2.12.2006

[Politics/Tech/Profit] Ghost of Internet Future

Great absurdist dialogue here about a battle over the Internet. Basically telco and cable providers like Verizon and Comcast want to charge both subscribers and content providers for bandwidth. Basically this to me seems like biting the hand that feeds you as content providers are the ones who create demand for broadband, which consumers buy (at a pretty expensive rate) from the telcos. When big companies fight over stuff like this, we all lose. Whoever has the best lawyers and most lobbiest win, consumers lose (but believe they win), society takes another step back.

All hail the mighty dollar, destroyer of worlds, virtual and real.

2 comments:

AllThingsSpring said...

I believe the proper pretag should be [Greed], although [Extortion] also seems pretty close to being on the nose.

Telcos have pissed away billions (where is my fibre-level broadband? I pay about $40 a month for 1.5 Megabit service when some asian countries have nearly 100 times faster connections) and now they want to create a tiered internet to increase their profits at the cost of an open infrastructure.

Have you noticed that more and more of the economy is businesses creating relationships with each other in order to conspire against their customers? It is like we don't even matter anymore.

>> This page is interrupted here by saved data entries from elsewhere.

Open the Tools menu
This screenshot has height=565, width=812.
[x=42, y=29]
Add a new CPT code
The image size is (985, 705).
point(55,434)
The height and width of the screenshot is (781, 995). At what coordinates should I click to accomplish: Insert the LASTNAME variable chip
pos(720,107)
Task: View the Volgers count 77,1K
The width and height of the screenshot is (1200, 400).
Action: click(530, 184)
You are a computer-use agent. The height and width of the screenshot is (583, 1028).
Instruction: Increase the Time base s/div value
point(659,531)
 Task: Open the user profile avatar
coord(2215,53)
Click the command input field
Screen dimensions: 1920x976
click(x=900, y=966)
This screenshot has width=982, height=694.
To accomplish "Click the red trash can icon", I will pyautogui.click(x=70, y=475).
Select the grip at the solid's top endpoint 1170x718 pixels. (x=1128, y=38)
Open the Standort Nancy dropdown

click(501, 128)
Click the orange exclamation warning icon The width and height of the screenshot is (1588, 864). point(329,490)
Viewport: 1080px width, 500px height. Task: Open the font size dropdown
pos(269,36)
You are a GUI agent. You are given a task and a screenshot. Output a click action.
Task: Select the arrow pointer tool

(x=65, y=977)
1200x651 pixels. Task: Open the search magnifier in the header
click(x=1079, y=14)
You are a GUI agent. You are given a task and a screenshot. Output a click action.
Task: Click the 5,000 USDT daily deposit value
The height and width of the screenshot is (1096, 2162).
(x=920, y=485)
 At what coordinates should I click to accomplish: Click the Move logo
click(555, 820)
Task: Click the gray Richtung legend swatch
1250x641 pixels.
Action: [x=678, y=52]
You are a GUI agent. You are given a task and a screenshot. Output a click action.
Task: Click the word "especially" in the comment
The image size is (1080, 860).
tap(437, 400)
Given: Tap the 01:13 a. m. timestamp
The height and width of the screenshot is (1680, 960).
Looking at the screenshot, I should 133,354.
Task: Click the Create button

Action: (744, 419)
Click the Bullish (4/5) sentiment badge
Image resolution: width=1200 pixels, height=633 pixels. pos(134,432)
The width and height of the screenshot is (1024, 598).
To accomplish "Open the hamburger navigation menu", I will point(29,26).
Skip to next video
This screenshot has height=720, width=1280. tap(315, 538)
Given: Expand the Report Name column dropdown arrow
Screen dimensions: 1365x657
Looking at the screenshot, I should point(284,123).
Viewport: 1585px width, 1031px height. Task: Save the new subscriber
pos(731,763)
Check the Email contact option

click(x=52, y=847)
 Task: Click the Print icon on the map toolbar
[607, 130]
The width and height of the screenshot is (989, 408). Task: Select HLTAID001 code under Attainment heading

I use Verizon as my wireless carrier, but if they succeed with this little scheme of theirs, I won't be their customer for long. Corporatist syndicates are trying to destroy everything in the name of next fiscal quarter's profits. The major search engines already pay for their broadband access (Google has 4 OC-48 lines and 4 OC-12 lines... OC-48 lines are what, $80,000 a MONTH?) End users already pay their ISPs and telcos for broadband. So this is about the telcos not coming up with a useful business model for their bandwidth and wanting to rewrite the rules of the internet to negotiate a percentage of other businesses. That's basically protection money and rackets. If I were Google, I'd sic the RICO act on them (oh wait, the FCC is obsolete and nearly useless...nevermind).

The internet works best when it is not just some corporatist extension of shopping malls and cable television. Computers should not be Pay Per View TV and the internet should not just be optimized shopping portals. The lawless sandbox with the very small cost of entry to free speech and press is why it was and will remain important.

Pernox said...

Welcome back to the early '80s. Pay-per-use Compuserve, AOL, and Prodigy. Those models worked oh-so-well once the Internet caught on. All it will take (hopefully) is one big ISP saying no (which probably won't happen when the MBAs can smell money to be made) to have the rules of compeition kick in and kill anyone not doing unmetered, unregulated. However, it sounds like SBC-ATT and Verizon are trying to pull a [MP|RI]AA scam and get the laws changed so that anyone NOT doing this would be breaking the law.

I like how corporations not only no longer care about their consumers, but are actively working to make them all criminals.